People are reflecting on XML after 10 years

Although XML wasn't officially released as a W3C Recommendation until February 1998, the effort that led to it began about 10 years ago.  One recent anniversary is the first public working draft released on November 14, 1996.    Another is its first public presentation at the SGML 1996 conference; the XML 2006 conference is being held and the same location and will include a retrospective by Jon Bosak, chair of the original XML WG.   The IBM Systems Journal even has as special issue Celebrating 10 Years of XML. Yet as the Slashdot thread that dissects it makes clear, not everyone is  celebrating.  (The most memorable bit is Tim Bray's annual denial that he invented XML: "There were 150 people in the debating society and 11 people in the voting cabal and 3 co-editors of the spec. Of the core group, I (a) was the loudest mouth, (b) was independent so I didn't have to get PR clearance to talk, and (c) don't mind marketing work." I personally suspect b) was the most important consideration!)

A more balanced assessment of the special issue is from  Uche Ogbuji.  There is quite a nice summary of the very different points of view about what XML is good for and how it can be used. He reminds us that today's  blog debates about simplicity/complexity, tight/loose coupling, static/dynamic typing, etc.  reflect debates that go back to the very beginning. I particularly like his pushback on one article's assertion that XML leverages the value of "information hiding" in OO design. 

XML is perhaps better viewed as the inverse of the classic interface technology. It emphasizes opening up data rather than hiding it. Rather than representing an extension of interface methodologies that define process while hiding data, XML is suited for data-driven interchange where the content being exchanged is the basis of the contract, and each side is free to apply application semantics in their own way.

For me, the most interesting result of reading all these articles and posts over the last few days was the link back to the Design Principles for XML document that guided the original XML working group.  How have these principles stood up to the test of 10 years of real-world experience?  A few [disclaimer: personal, not team!] thoughts:

1. XML shall be straightforwardly usable over the Internet. - The working group clearly achieved this objective, and there is no doubt that XML and the Web have been good for one another. Still, arbitrary XML on the Web is usually considered to have failed; non-wellformed (X)HTML still is the norm for web pages.  XML per se gets the most use on the Web as a syndication format (mostly RSS variants), but a significant percentage of that purportedly XML data is not yet well formed. Most notably, Tim Berners-Lee recently announced that the classic HTML standard would move ahead independently of XML-based XHTML, once groomed to be its replacement.  So, this principle has been a success, if not a knockout success, in practice.

2. XML shall support a wide variety of applications.   XML has been an unqualified knockout success with respect to this principle.
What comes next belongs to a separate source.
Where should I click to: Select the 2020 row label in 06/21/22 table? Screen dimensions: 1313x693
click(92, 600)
3. XML shall be compatible with SGML.   I'm tempted to say, "yes, but who cares anymore?"  That probably understates the importance of the principle, however:  XML didn't get to be a success completely on its own merits, but largely pulled itself up by SGML's bootstraps.  Still, I think (and I believe I express the XML Team consensus) that SGML's DTD heritage has been an anchor on XML's potential for a lot of reasons that probably deserve a post of their own.  The most painful for us is that stark fact that DTDs are insecure - there's no way to for software that fully conforms to the XML spec to securely accept data from untrusted sources.  So, a Pyrrhic victory for this principle.
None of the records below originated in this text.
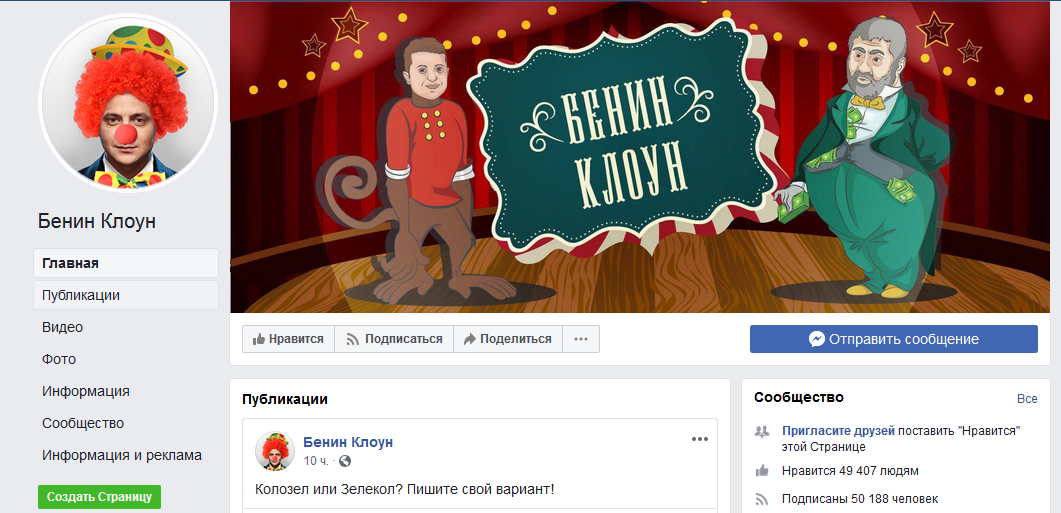Go to the Видео section

pos(62,327)
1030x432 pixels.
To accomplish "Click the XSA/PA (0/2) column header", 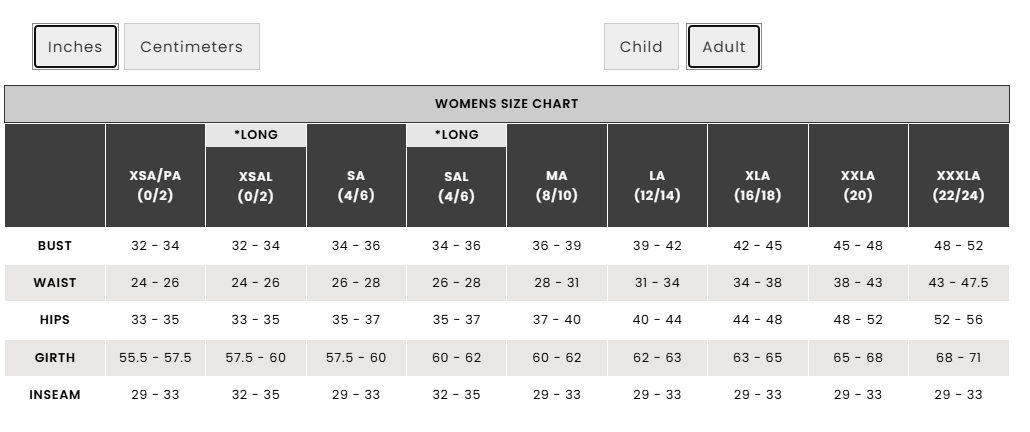I will tap(155, 186).
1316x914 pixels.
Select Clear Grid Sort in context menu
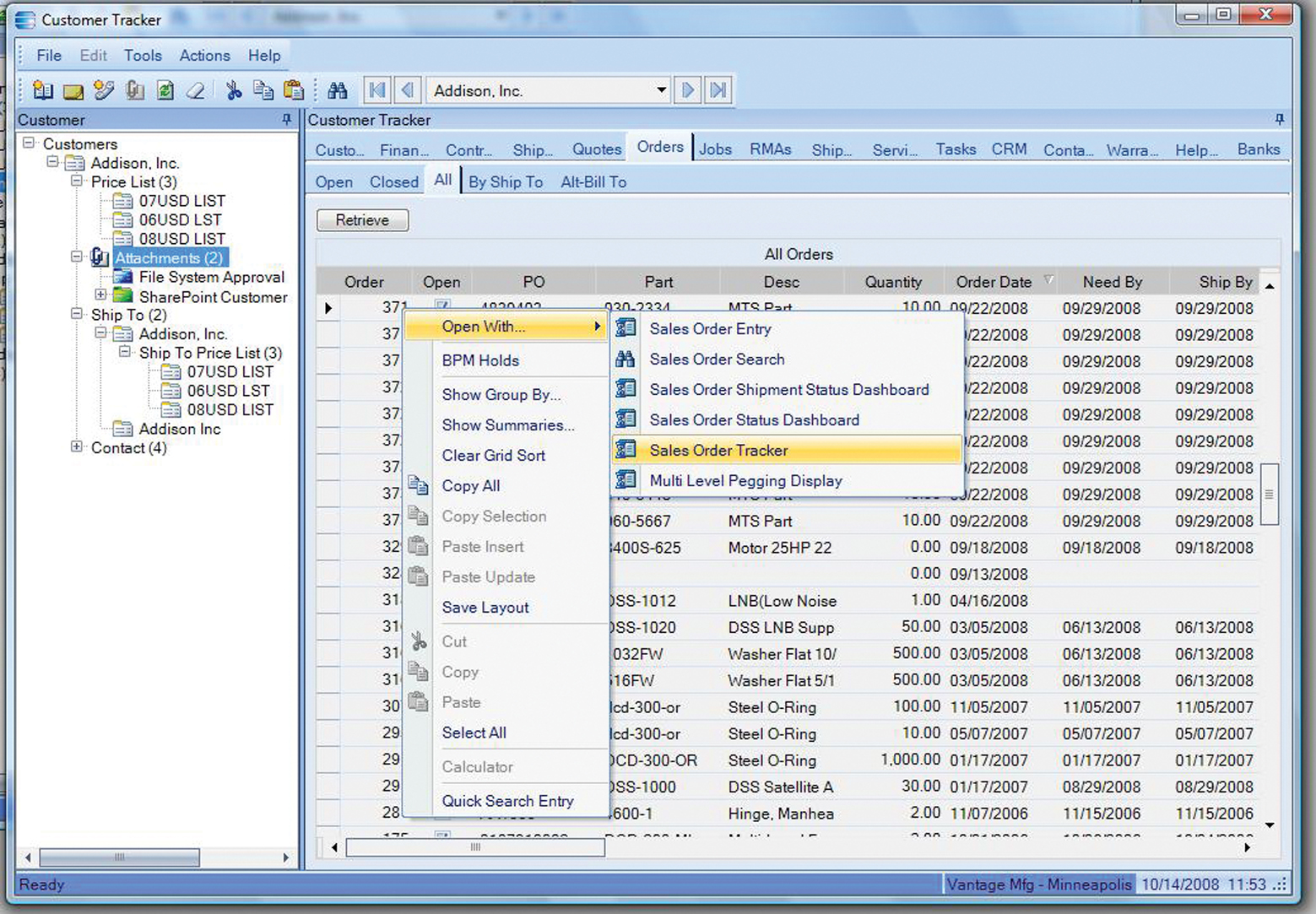(x=493, y=456)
4. It shall be easy to write programs which process XML documents... Note: For this purpose, "easy" means that the holder of a CS bachelor's degree should be able to construct basic processing (parsing, if not validating) machinery in less than a week, and that the major difficulty in the application should be the application-specific functions; XML should not add to the inherent difficulties of writing such applications. - I quote this one at length because it's fairly clear that this principle has not been realized in practice. In about 2000, I actually worked with a holder of a CS bachelor's degree who was trying to develop an XML parser from scratch.  Let's just say that it took a lot longer than a week; there's a lot of "folklore" one needs to understand to actually work with the XML spec.  Furthermore, my experience in several companies that non-specialists who implement XML parsers/serializers almost inevitably get some little details wrong.  Even once the basic tools are implemented, there is a rather steep learning curve for real world  developers to become facile with XML technologies. Indeed, the whole tenor of the Slashdot snarkfest linked to above is that XML does add greatly to the inherent difficulties of writing applications (although not, IMHO, nearly as much difficulty as the lack of a data interoperability standard would add!). 

5. The number of optional features in XML is to be kept to the absolute minimum, ideally zero.   The XML 1.0 spec appears to achieve this principle, since there is only one optional feature: DTD validation.  Unfortunately, however, there are a few legal permutations of what a non-validating parser can do with respect to entity expansion, external entity resolution, etc.  In practice, this has not had a serious impact on XML's success, although it is an annoyance for implementers.  What has had a detrimental effect on XML interoperability are the numerous permutations of the specs layered on top of XML 1.0 - the namespaces spec (which is incompatible with DTDs!); the different data models defined by XPath, DOM, the InfoSet, etc.; XML 1.1; and especially the various schema languages. 

6. XML documents should be human-legible and reasonably clear. Yup, "reasonably" being the operative word.

7. The XML design should be prepared quickly.   Quickly enough, and much more quickly than the working groups that came along afterwards!

8. The design of XML shall be formal and concise.   Probably formal and concise enough, but see the comment above on point 4.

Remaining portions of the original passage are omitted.